Чацкий Сергея Юрского представал в спектакле почти вызывающе некрасивым, с не слишком внятной, взволнованной речью, с характером насмешливо-острым и в то же время наивно открытым чувству. Он был молод, горяч, и, казалось, меньше всего думал о том впечатлении, которое производит на фамусовское общество — его вело в этот дом воспоминание о юношеской влюбленности, и оно, это воспоминание, вспыхнуло, словно пожар, когда он увидел повзрослевшую, похорошевшую Софью (Татьяна Доронина). Не таким, как всегда, оказывался и Молчалин Кирилла Лаврова — он был по-мужски обаятелен, многозначителен, интересен. У этого Молчалина, несомненно, было чувство собственного достоинства (только по-своему понятое), за всеми его словами и поступками ощущалась поистине мертвая хватка. Такого не разгадаешь в миг, о таком и не подумаешь: и что нашла в нем Софья? И в диалоге этих двух героев, Чацкого и Молчалина, звучали на равных правах две правды жизни, две программы, в которых каждый из зрителей волен был выбирать свое: жить «по-молчалински» и благоденствовать или бунтовать, пытаться исправить общество и быть объявленным сумасшедшим…

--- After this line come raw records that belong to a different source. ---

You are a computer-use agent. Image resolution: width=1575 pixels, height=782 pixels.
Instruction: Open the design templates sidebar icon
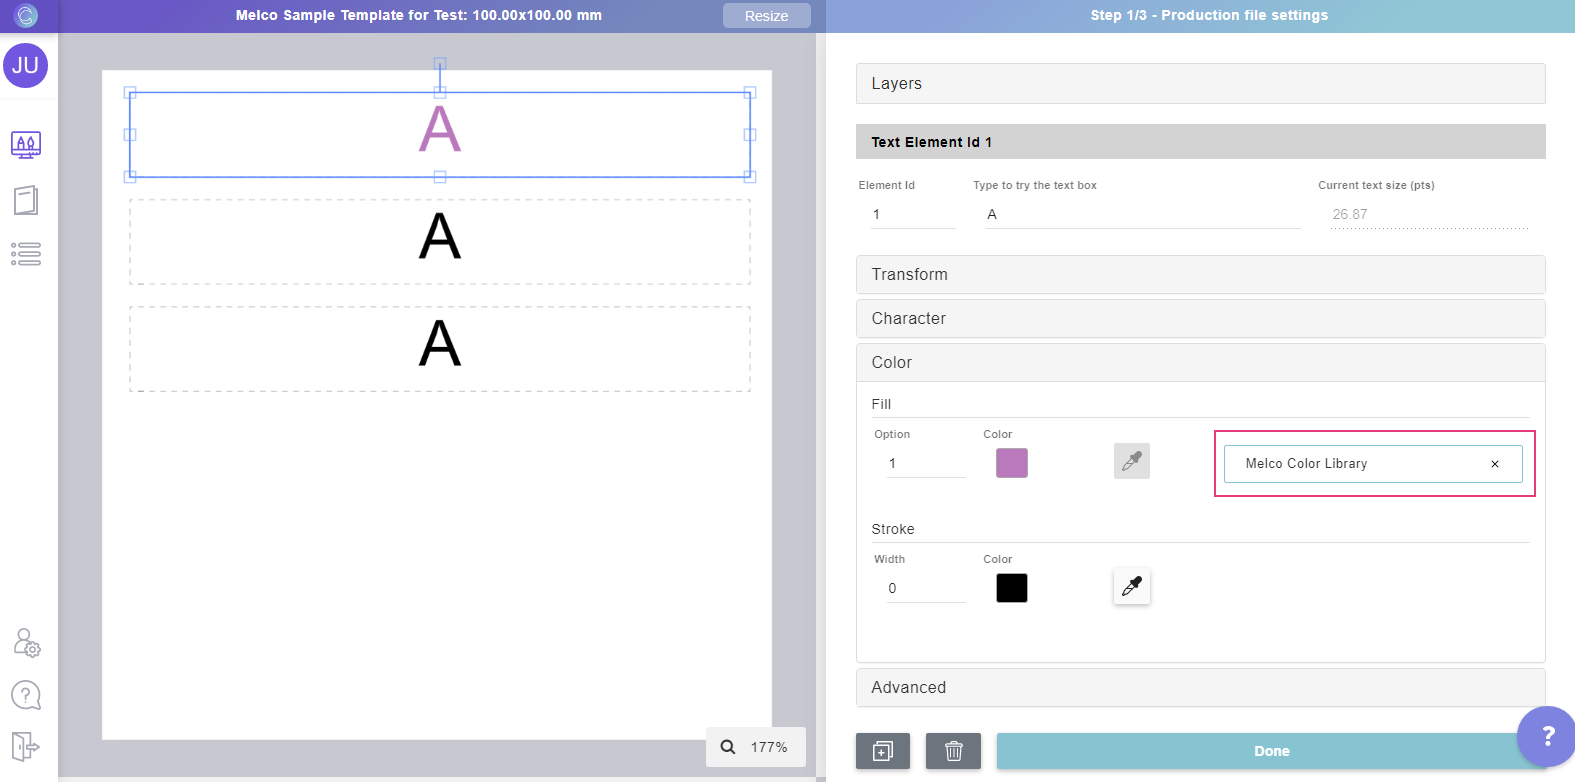coord(26,145)
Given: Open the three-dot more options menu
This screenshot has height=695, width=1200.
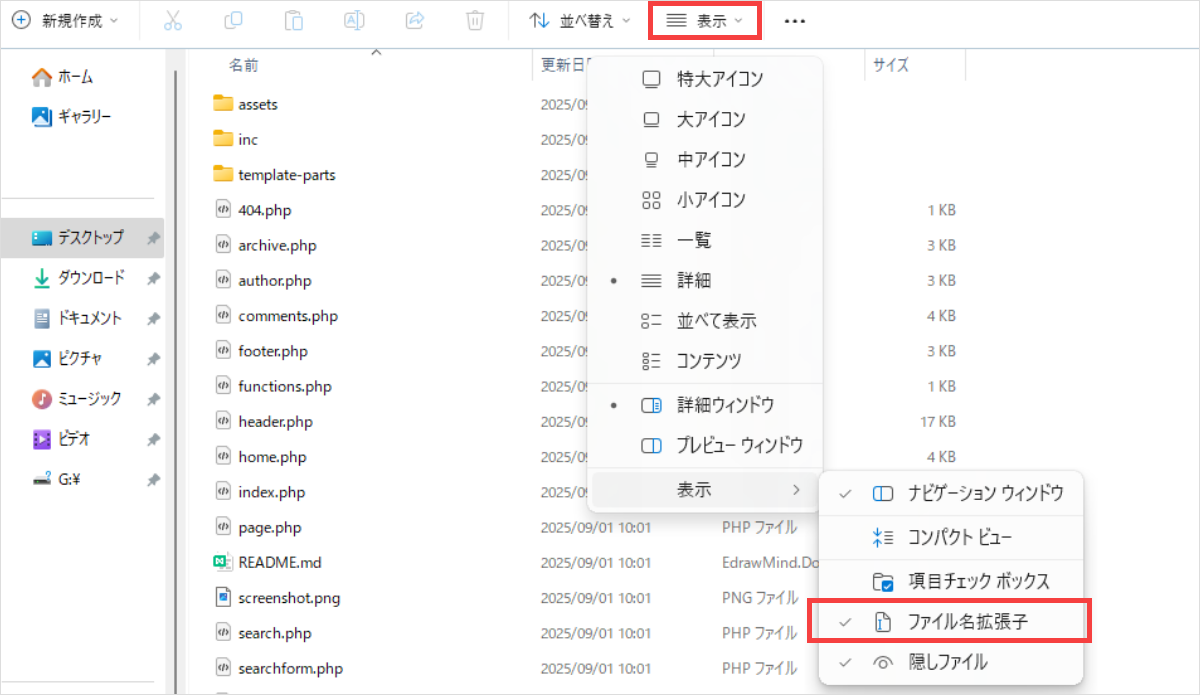Looking at the screenshot, I should point(795,21).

Все, как в действительности.
Все взаправду.
Спектакль вызвал острую полемику. Пожалуй, никогда еще в обсуждении спектаклей Георгия Товстоногова критики и зрители не расходились столь резко и непримиримо. И, пожалуй, ни об одном спектакле той поры таких споров о современной пьесе не было. О героях Грибоедова судили как о своих современниках, но поддержку, подкрепление своим тезисам искали в прошлом — в проблемах историзма, в воспоминаниях о мейерхольдовской постановке «Горя уму», в гражданском пафосе…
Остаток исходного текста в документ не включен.